Des mots qui soient un peu plus clairs… Albert Camus disait que mal nommer les choses contribue au malheur du monde. Mal nommer les choses pourrait également contribuer au malheur de l’écologie politique. Il devient urgent, si nous voulons convaincre et mobiliser l’opinion publique, d’utiliser un langage commun et compréhensible par tous. Un langage contre-productif est par exemple cette propension à mettre le préfixe éco à toutes les sauces : éco-consommation, éco-responsable, éco-conception, éco-construction, etc. Avec une marge considérable dans le contenu écologique de ces mots, leur faisant perdre toute signification. Plus grave encore, trois termes passés dans le langage courant de l’écologie politique affichent un degré élevé de nébulosité.
1) Transition écologique :
- La définition tout d’abord : la transition est par nature (en physique) le passage d’un état à un autre et, donc, une trajectoire, un chemin vers une cible, vers un cap. La « transition énergétique », c’est assez clair : elle nous conduit vers des sources d’énergie non fossiles et décarbonées (seul le sort fait au nucléaire reste équivoque). Mais le terme de transition écologique, lui, n’évoque rien de la cible. Transition vers quoi, répondant à quel choix de société ? Vers une croissance verte, vers un nouveau modèle économique, vers la post-croissance ? Si l’on ne précise pas la cible, les mots transformation et mutation sont plus adaptés, car moins exigeants dans l’identification de l’état final.

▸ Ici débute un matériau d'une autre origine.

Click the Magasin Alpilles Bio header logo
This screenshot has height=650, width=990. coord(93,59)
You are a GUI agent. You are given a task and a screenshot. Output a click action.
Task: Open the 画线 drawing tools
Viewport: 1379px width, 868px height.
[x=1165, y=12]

- L’agent principal de cette transition ensuite : est-ce la sobriété dans l’utilisation des ressources, l’intégrité du Vivant, l’innovation technologique, l’équité sociale ? Chacun y mettra sa priorité.

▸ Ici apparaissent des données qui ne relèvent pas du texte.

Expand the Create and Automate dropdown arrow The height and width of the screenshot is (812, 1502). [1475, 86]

- L’horizon temporel enfin : la transition est-elle en cours ou va-t-elle advenir ? Quelle est sa durée envisageable ? Lente évolution linéaire ou rupture ?
2) Résilience :
- La définition tout d’abord : le terme de résilience traverse un nombre impressionnant de disciplines, depuis la physique (un matériau élastique qui absorbe les chocs) jusqu’à la psychologie (merci à Boris Cyrulnik), puis la sociologie, l’anthropologie, l’économie, la politique et l’aménagement du territoire. Dans le jargon écologique, nos sociétés, nos organisations, nos territoires, l’économie se doivent d’être résilients. Une première difficulté est que l’écologie politique, systémique par nature, recouvre des contenus nécessairement différents selon la discipline concernée. La seconde difficulté est que le terme recouvre deux acceptions différentes : être résilient c’est, à la fois, surmonter un choc pour revenir à son état initial et rebondir après une crise pour aller vers un état moins vulnérable en faisant appel à l’auto-organisation et à l’anticipation. Cette notion, très utilisée dans la réflexion sur le monde de l’après-COVID 19, entretient donc une ambiguïté fondamentale : retour à la normale, au business as usual ou évolution vers une société nouvelle ? S’il s’agit de revenir à l’état initial, les mots résistance et robustesse sont plus appropriés. S’il s’agit d’aller vers un monde nouveau, les termes capacité d’adaptation et rebond sont plus indiqués.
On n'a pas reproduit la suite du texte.